在这项工作中，我们介绍了一种低成本的开源流量系统，该系统包括一个带有实现压力传感器和背压调节器的双注射泵。整个系统的建造成本约为500欧元。商业上可用的流量系统非常昂贵，设备起价通常超过10,000欧元。这种高昂的入门价格使得这种技术对许多研究小组来说过于昂贵。这种系统通过提供可靠和负担得起的解决方案的经验和可用性，使新兴的学术制药领域受益。为了在研究设施中实现可访问的流动化学，必须使系统负担得起。此外，研究实验室的空间通常有限，商业上可用的流动系统可能非常笨重。因此，拥有一个紧凑且可单独调节的系统是有益的，3D打印技术提供了解决方案。我们的紧凑型3d打印系统满足流动化学研究中的许多应用需求以及大学的教育要求。作为概念验证，我们概念化、开发并测试了一个定制流程系统，该系统可用于合成最常用的pet示踪剂[18F]2-氟-2-脱氧-d-葡萄糖([18F]FDG)。该系统设计用于执行放射性示踪剂生产所需的典型功能和操作，即放射性氟化，稀释，spe捕获，去保护和spe洗脱。有了这个概念验证，该系统可以很容易地定制，以生产其他放射性药物。

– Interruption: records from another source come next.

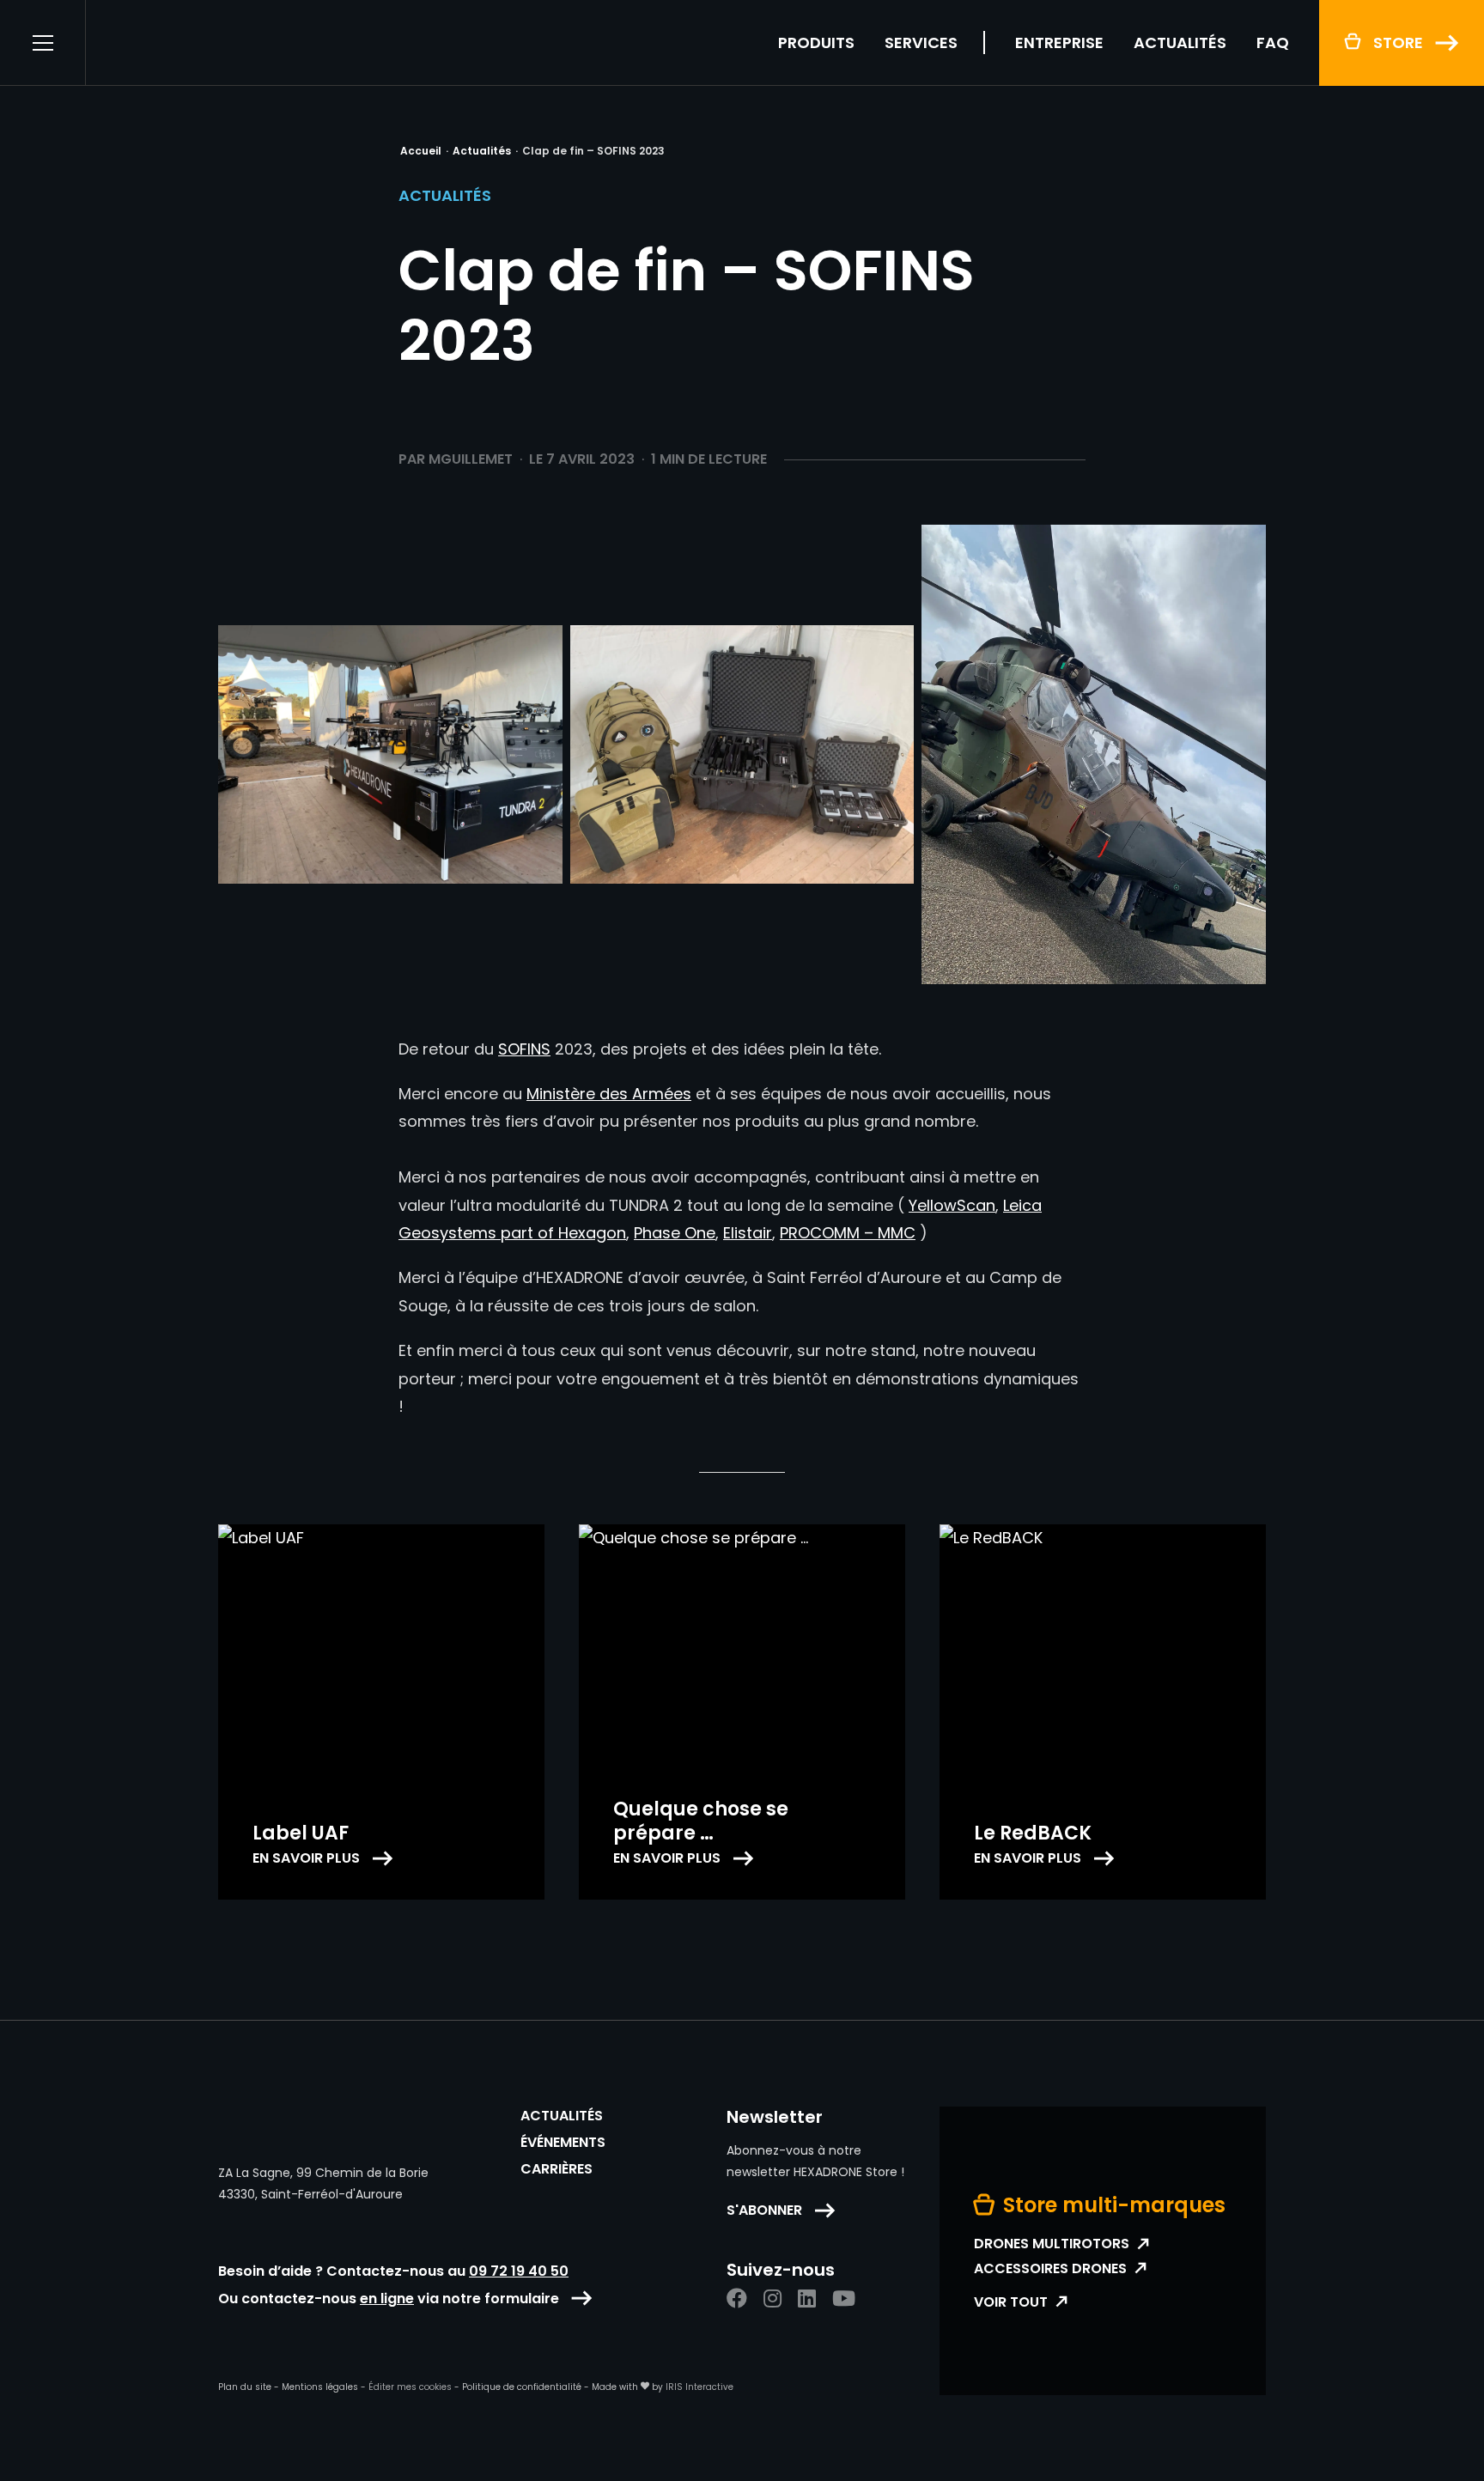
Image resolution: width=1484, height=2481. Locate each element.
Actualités (1180, 42)
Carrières (556, 2169)
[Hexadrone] (220, 43)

图形抽象

本文章由计算机程序翻译，如有差异，请以英文原文为准。

求助全文

约1分钟内获得全文求助全文

来源期刊

Journal of Flow Chemistry CHEMISTRY, MULTIDISCIPLINARY-

CiteScore

6.40

自引率

3.70%

发文量

审稿时长

>12 weeks

期刊介绍： The main focus of the journal is flow chemistry in inorganic, organic, analytical and process chemistry in the academic research as well as in applied research and development in the pharmaceutical, agrochemical, fine-chemical, petro- chemical, fragrance industry.